> _THE EXERCISE_
In the MySQL OpenGIS lab text, what example name is given for the schema to create before starting?

> _SUPPLIED PASSAGE_
'''

DBM449 Lab 4 OpenGIS Implementation in mySQL
OBJECTIVES
Understand and become familiar with current capabilities and limitations of the OpenGIS implementation in MySQL.
Learn to create, update, and use spatial indices.
Explore practical approaches to calculating distances between points on the Earth’s surface.
Understand fundamentals of geotagging.
Create stored procedures to determine real-world distances, and to process spatial queries returning result sets of data points within a bounding rectangle.
Explore visualization of GIS data.
- PARTS LIST
- MySQL (dev.mysql.com/downloads)
III. PROCEDURE
The argument could be made that Business Intelligence (BI) and Data Analytics revolutionized Online Analytical Processing (OLAP) by making it simple for users to traverse, examine, and visualize different aggregations of data over the dimension of time. Geographic Information Systems, once an arcane, rare, expensive, and highly specialized type of information system, have brought about a similar revolution using the spatial dimension. As these systems have become affordable and entered the mainstream—indeed, they are now ubiquitous—they have also become mainstream; or perhaps it would be more accurate to say that mainstream DBMS systems have come to commonly adopt and integrate the specialized data structures and algorithms required to implement spatially enabled, data-driven systems at will.
In this laboratory exercise, you will create a GIS-enabled database by implementing a spatially indexed table, populating it with spatially encoded data, and creating stored procedures to provide augmented functionality to determine distances between points, and to process queries returning results containing points within spatially defined boundaries. Finally, you will learn to express and explore spatial data in its most natural and intuitive form: visually displayed as maps and plots.
This lab may be completed using MySQL running on either your own computer, or the DeVry iLab. In either case, it is presumed that you will begin the initial lab step AFTER addressing any necessary routine housekeeping chores, such as creating an appropriate schema (e.g., DBM449LAB2), and creating any necessary user accounts, permissions, and so on.
Note: At the time this lab was written, the full OPENGIS standard was not implemented in the current production release of MySQL, but new features were being added with each point release of MySQL. It is entirely possible—in fact, quite likely—that improved OPENGIS compliance, including functions for distance calculation for spherical projections (e.g., points on the Earth’s surface) and circular proximities (e.g., “within radius of”) will become built-in to the MySQL database. However, as the study of the underlying mathematical and topographical principles needed to implement non-planar distance calculations, and for determining envelope or bounding box point results are a very worthwhile study, you should implement your own stored procedures for these functions, rather than substituting any built-in capabilities that become available. You may, however, repeat steps using such features as available, in order to compare and study the similarities and differences between your calculation methods and those later implemented as part of the OPENGIS API.

'''

> _SOURCE EXCERPT_
'''

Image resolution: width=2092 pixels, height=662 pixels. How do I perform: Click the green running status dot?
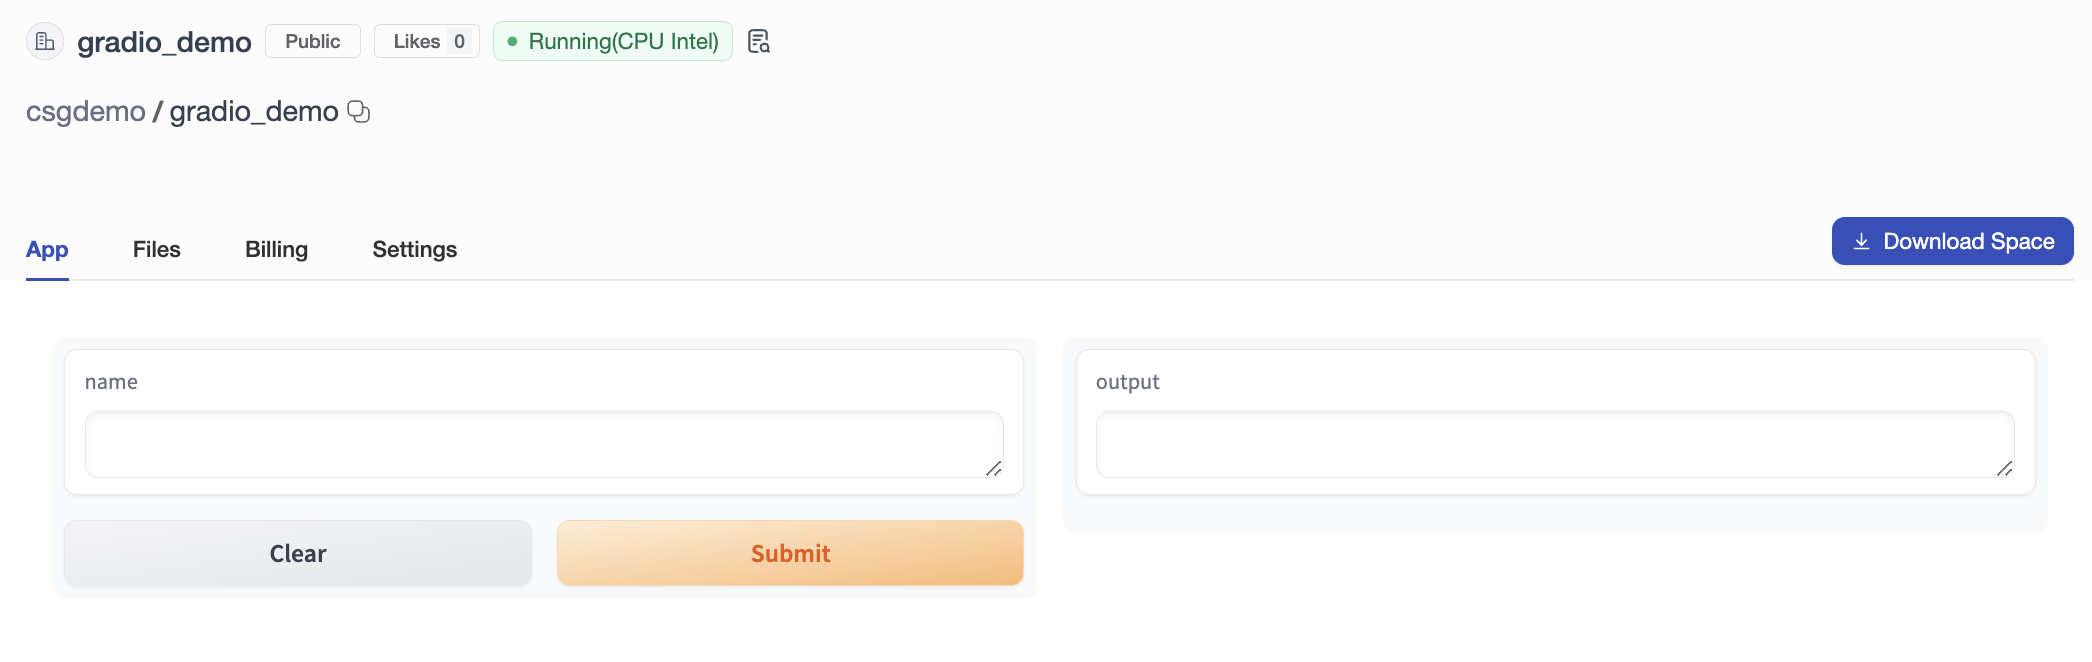514,42
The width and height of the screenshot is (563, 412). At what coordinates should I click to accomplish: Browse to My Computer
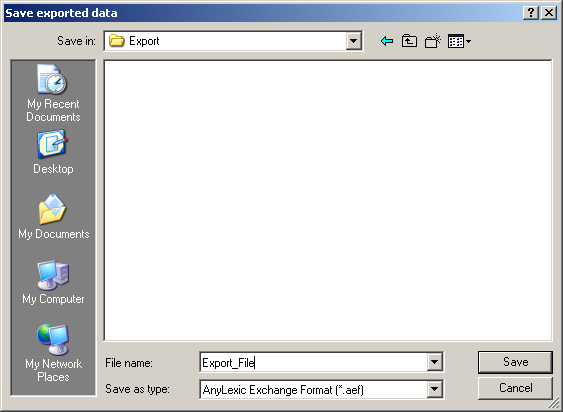[53, 282]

'''

> _CORRECT ANSWER_
DBM449LAB2